Since the compact’s announcement, many people are speculating as to the MATCH School’s interest in the soon-to-be available Agassiz building, Stutman said.

“The Agassiz is going to the MATCH school, most likely…It’s prime property,” Stutman said. “Nine out of 10 people at the Agassiz feel like MATCH is moving in.”

But MATCH Executive Director Alan Safran told the Gazette, “I can completely shoot that down…I have not had one moment of conversation or thought about that.”

The MATCH middle school has been located at the former St. Andrews Parish School at 86 Wachusett St. since August 2008. According to the MATCH website, the school was planned to occupy the site for two to three years before it found a permanent home.

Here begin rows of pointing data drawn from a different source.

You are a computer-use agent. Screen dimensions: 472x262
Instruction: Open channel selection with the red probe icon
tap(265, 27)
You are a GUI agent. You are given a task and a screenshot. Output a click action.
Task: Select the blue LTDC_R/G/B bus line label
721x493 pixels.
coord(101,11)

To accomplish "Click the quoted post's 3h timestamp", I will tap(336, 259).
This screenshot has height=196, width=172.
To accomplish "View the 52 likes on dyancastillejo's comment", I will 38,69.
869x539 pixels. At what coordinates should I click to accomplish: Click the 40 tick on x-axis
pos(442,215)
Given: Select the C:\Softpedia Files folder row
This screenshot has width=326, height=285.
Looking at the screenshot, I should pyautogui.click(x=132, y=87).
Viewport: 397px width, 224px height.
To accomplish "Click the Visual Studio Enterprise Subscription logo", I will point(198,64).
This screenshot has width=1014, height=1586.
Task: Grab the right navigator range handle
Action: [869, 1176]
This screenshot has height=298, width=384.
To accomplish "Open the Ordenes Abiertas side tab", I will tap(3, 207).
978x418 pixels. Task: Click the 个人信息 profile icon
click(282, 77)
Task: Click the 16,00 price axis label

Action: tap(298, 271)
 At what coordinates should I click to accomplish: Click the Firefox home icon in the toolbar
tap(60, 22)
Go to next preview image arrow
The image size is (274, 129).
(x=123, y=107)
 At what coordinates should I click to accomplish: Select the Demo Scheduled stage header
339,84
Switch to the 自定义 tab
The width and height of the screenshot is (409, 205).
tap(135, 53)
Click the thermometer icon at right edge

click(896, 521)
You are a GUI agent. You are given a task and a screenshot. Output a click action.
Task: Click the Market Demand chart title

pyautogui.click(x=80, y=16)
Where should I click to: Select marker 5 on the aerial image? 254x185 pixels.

Safran said the school will remain on Wachusett Street through 2012, but he added that he is looking for a new home for the school.

“More charter schools are coming online in the future,” McGuire said. “This compact is about setting down some ground rules before all that.”

Charter schools are often accused of cherry-picking their students for their grade-point averages and test scores and sending special-needs or English-learner students to BPS.

One of the charter schools’ commitments in the compact would be to “[serve] all students, emphasizing outreach and services for underserved populations”—theoretically, to accept more special-needs students.

“The language in the compact says that [the charter schools] will try to do it. But, if they can’t take the special-needs students, the city will take them back. It’s convoluted,” Stutman said. “It suggests that the charter schools have no intention [of doing so].”

This is the first such agreement in New England and one of a handful in the country.

Community Center
The Agassiz is home to a city community center that was slated to close this year. It is currently hosting community programming that would normally take place in Curtis Hall on South Street. Due to renovations, Curtis Hall will remain closed until September or October.

After the school year ends in late June, community programming organized by the Boston Centers for Youth and Families (BCYF) will move to the Hennigan Community Center, at 200 Heath St.

“We’ll have more space there,” said Diane Joyce, BCYF director of programming. “Our regular programming will go back to Curtis Hall once it re-opens in the fall.”